TASK DETAILS » Turn these lines into a Markdown table with two columns, Row and Line, numbering each row and skipping any blank lines. Omit the pictures.

begin

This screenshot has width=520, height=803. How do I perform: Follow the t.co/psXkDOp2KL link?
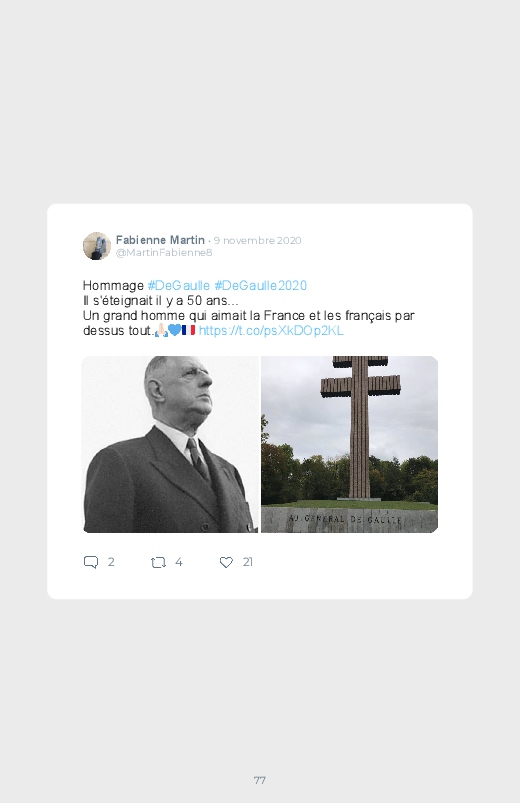pos(271,330)
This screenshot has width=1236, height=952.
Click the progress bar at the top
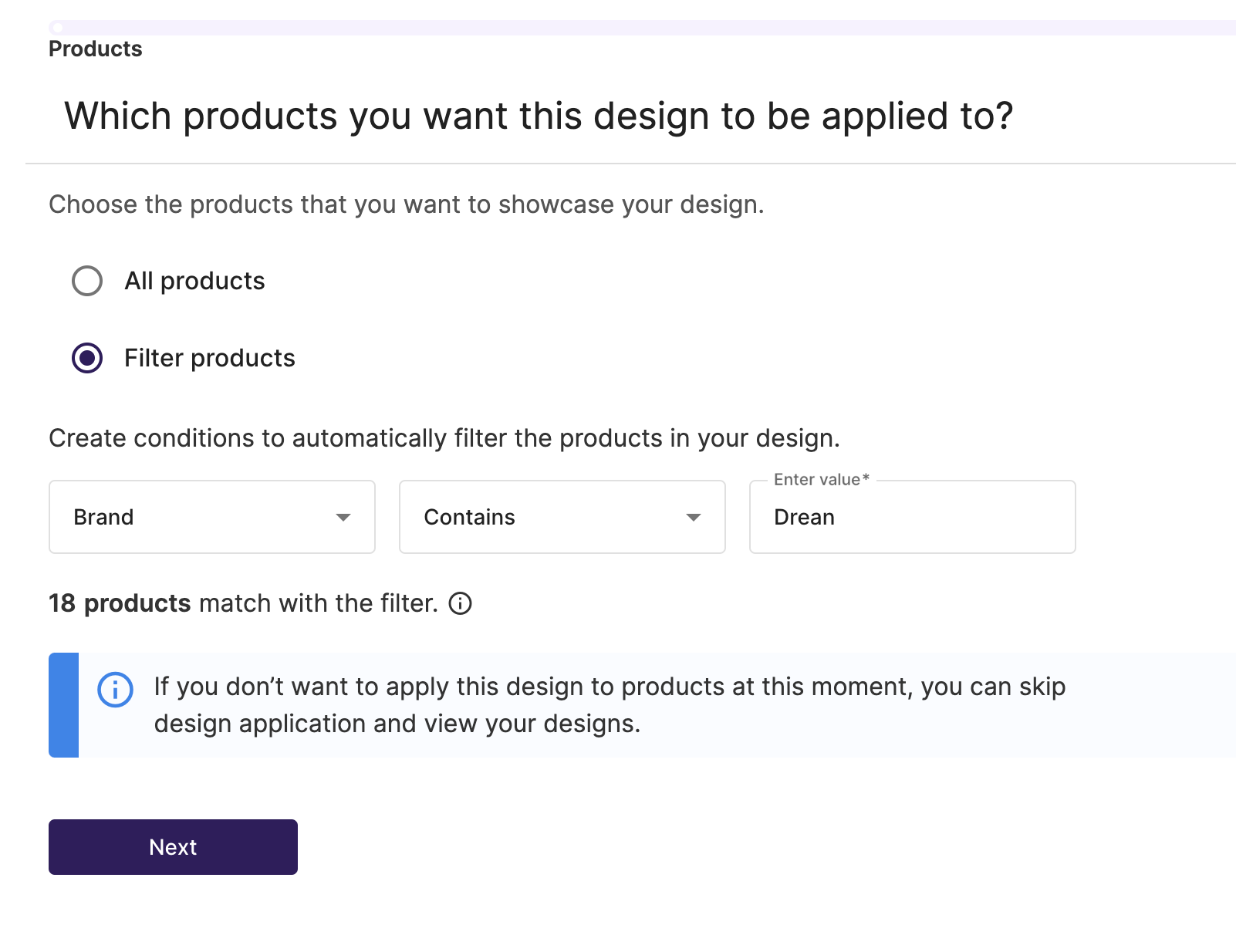tap(642, 28)
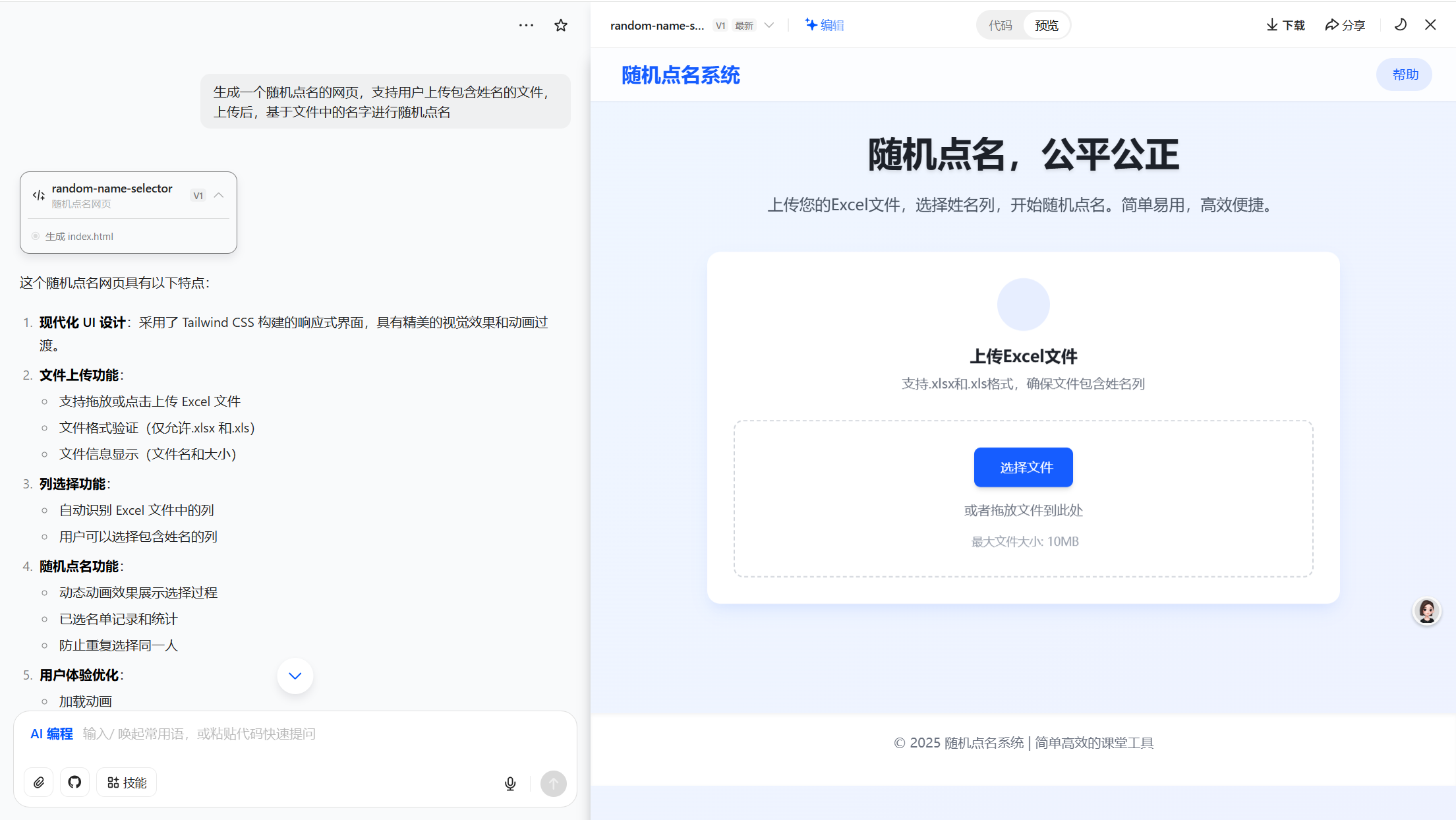Screen dimensions: 1456x820
Task: Open the version V1 最新 dropdown
Action: tap(769, 25)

end

ANSWER FOR THE TASK »
| Row | Line |
|---|---|
| 1 | This screenshot has width=520, height=803. How do I perform: Follow the t.co/psXkDOp2KL link? |
| 2 | pos(271,330) |
| 3 | This screenshot has width=1236, height=952. |
| 4 | Click the progress bar at the top |
| 5 | tap(642, 28) |
| 6 | Screen dimensions: 1456x820 |
| 7 | Task: Open the version V1 最新 dropdown |
| 8 | Action: tap(769, 25) |